Hi Eric,
On 2015/11/12 17:48, Eric Ren wrote:> Hi Joseph,
>
> On 11/12/15 16:00, Joseph Qi wrote:
>> On 2015/11/12 15:23, Eric Ren wrote:
>>> Hi Joseph,
>>>
>>> Thanks for your reply! There're more details I'd like to
ask about ;-)
>>>
>>> On 11/12/15 11:05, Joseph Qi wrote:
>>>> Hi Eric,
>>>> You reported an issue about sometime io response time may be
long.
>>>>
>>>> From your test case information, I think it was caused by
downconvert.
>>> From what I learned from fs/dlm, lock manager grants all
down-conversions requests
>>> in place,i.e. on grant queue. Here're some silly questions:
>>> 1. who may requests down-convertion?
>>> 2. when down-convertion happends?
>>> 3. how could a down-convertion takes so long?

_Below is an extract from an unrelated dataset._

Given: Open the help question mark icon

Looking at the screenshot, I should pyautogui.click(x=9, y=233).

>> IMO, it happens almost in two cases.
>> 1. Owner knows another node is waiting on the lock, in other words, one
>> have blocked another's request. It may be triggered in ast, bast,
or
>> unlock.
>> 2. ocfs2cmt does periodically commit.
>>
>> One case can lead to long time downconvert is, it is indeed that it has
>> too much work to do. I am not sure if there are any other cases or code
>> bug.
> OK, not familiar with ocfs2cmt. Could I bother you to explain what ocfs2cmt
is used to do,
> it's relation with R/W, and why down-conversion can be triggered by
when it commits?
Sorry, the above explanation is not right and may mislead you.
jbd2/xxx (previously called kjournald2?) does periodically commit,
the default interval is 5s and can be set with mount option "commit=".

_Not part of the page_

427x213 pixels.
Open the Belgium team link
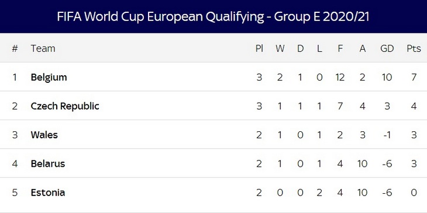[49, 78]
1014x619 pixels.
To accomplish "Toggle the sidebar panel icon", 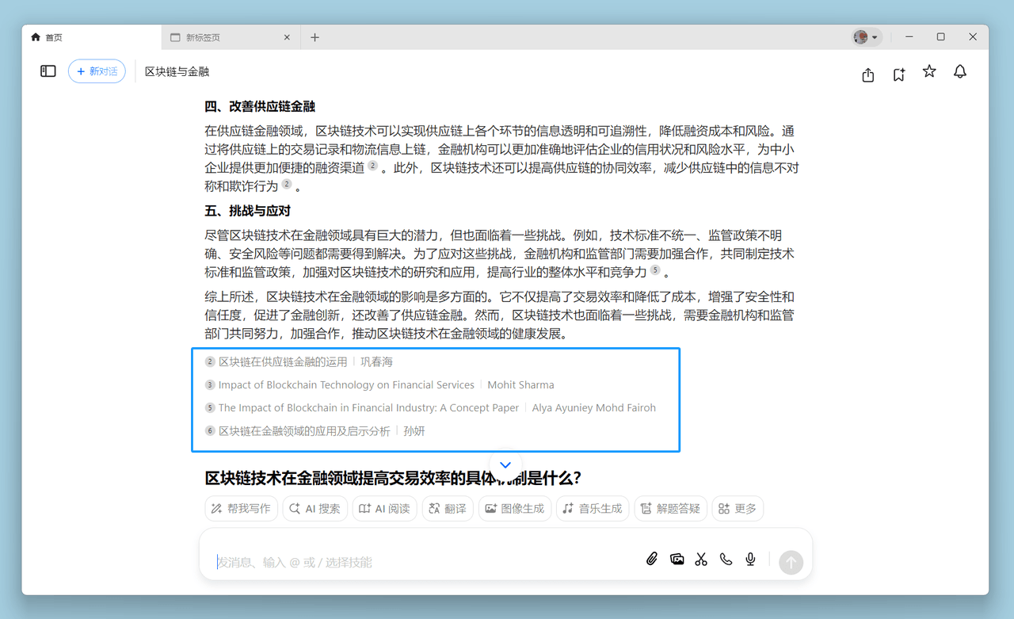I will (x=48, y=71).
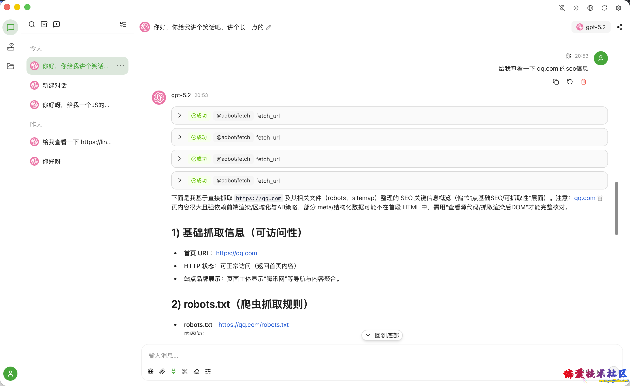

ocfs2cmt does the checkpoint, it can be waked up:
a) unblock lock during downconvert, and if jbd2/xxx has already done the
commit, ocfs2cmt won't be actually waken up because it has already been
checkpointed. So ocfs2cmt works with jbd2/xxx.
b) evict inode and then do downconvert.
>>> Could you describes more in this case?

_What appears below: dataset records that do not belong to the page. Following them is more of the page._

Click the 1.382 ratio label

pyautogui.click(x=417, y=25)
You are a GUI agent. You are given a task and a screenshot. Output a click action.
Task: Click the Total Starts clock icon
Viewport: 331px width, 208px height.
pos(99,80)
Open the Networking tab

>>>> And it seemed reasonable because it had to.
>>>>
>>>> Node 1 wrote file, and node 2 read it. Since you used buffer
io, that
>>>> was after node 1 had finished written, it might be still in
page cache.
>>> Sorry, I cannot understand the relationship between "still in
page case" and "so...downconvert".
>>>> So node 1 should downconvert first then node 2 read could
continue.
>>>> That was why you said it seemed ocfs2_inode_lock_with_page
spent most
>>> Actually, it suprises me more with such long time spent than the
*most* time compared to "readpage" stuff ;-)
>>>> time. More specifically, it was ocfs2_inode_lock after trying
nonblock
>>>> lock and returning -EAGAIN.
>>> You mean read process would repeatedly try nonblock lock until
write process down-convertion completes?
>> No, after nonblock lock returning -EAGAIN, it will unlock page and then
>> call ocfs2_inode_lock and ocfs2_inode_unlock. And ocfs2_inode_lock will
> Yes.
>> wait until downconvert completion in another node.
> Another node which read or write process on?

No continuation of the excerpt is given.